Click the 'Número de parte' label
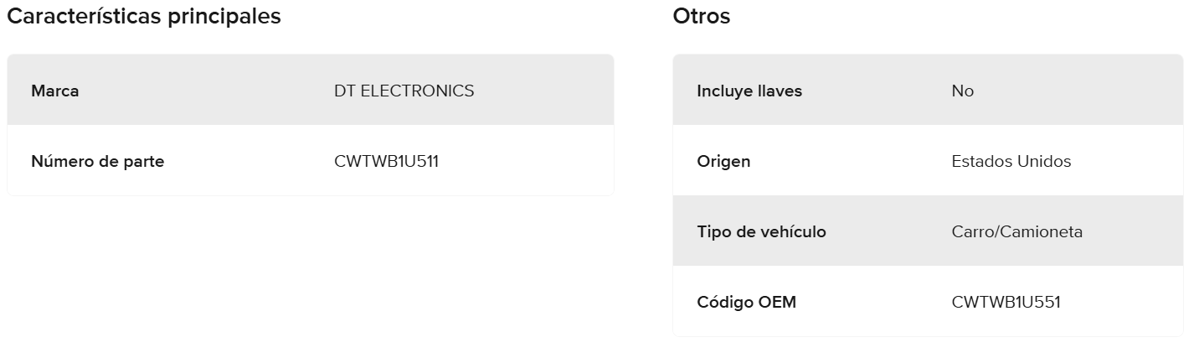Image resolution: width=1194 pixels, height=363 pixels. point(97,161)
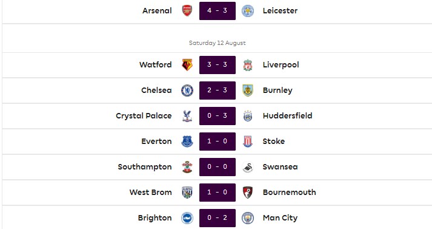Click the Watford club badge

[187, 65]
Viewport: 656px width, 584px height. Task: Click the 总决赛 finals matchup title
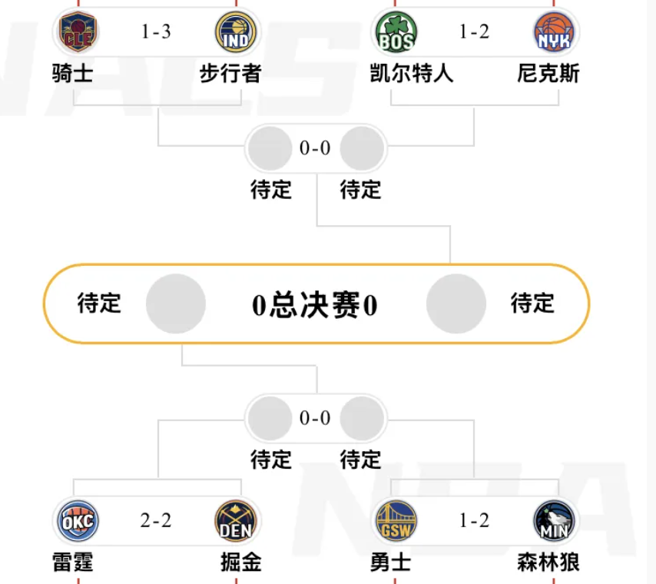point(315,306)
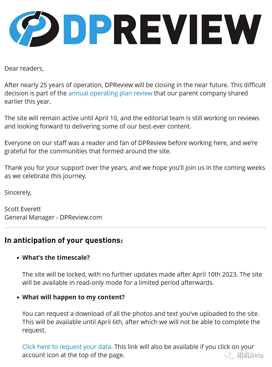This screenshot has height=367, width=272.
Task: Click the In anticipation of your questions heading
Action: tap(64, 240)
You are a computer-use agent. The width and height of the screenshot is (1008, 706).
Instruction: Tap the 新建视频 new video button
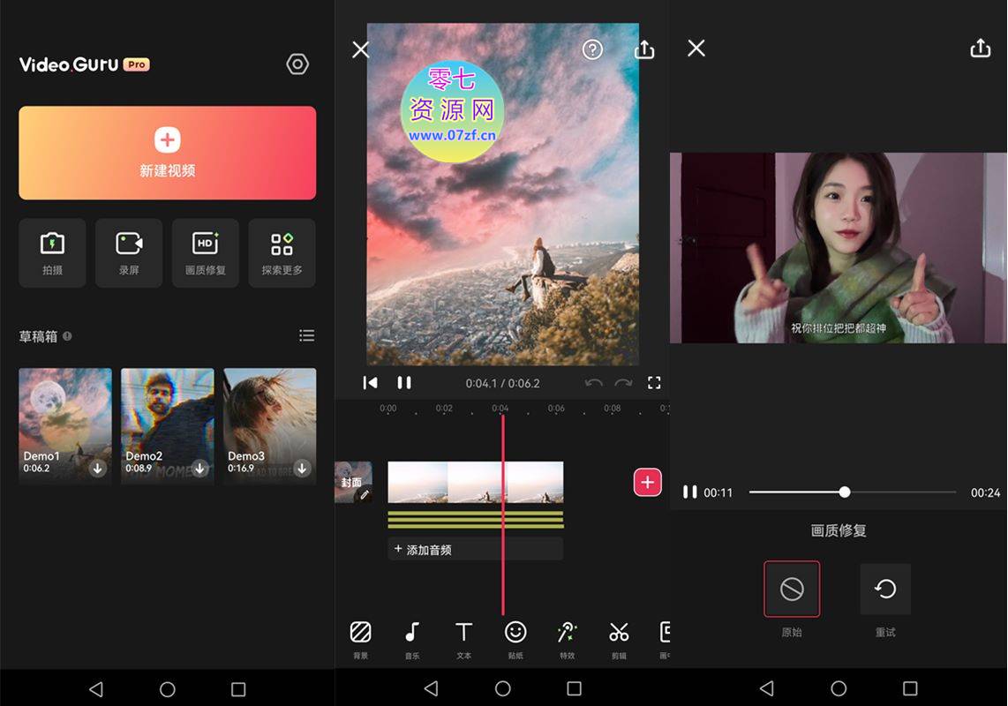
---
» **Exercise**
Every line from the one containing "Viewport: 656px width, 584px" through the last line of the data, both included, is to be repeated exactly; the pictures are to be left out.

» **Response**
Viewport: 656px width, 584px height. Task: Click the 总决赛 finals matchup title
point(315,306)
This screenshot has height=367, width=272.
Task: Click the In anticipation of your questions heading
Action: tap(64, 240)
You are a computer-use agent. The width and height of the screenshot is (1008, 706).
Instruction: Tap the 新建视频 new video button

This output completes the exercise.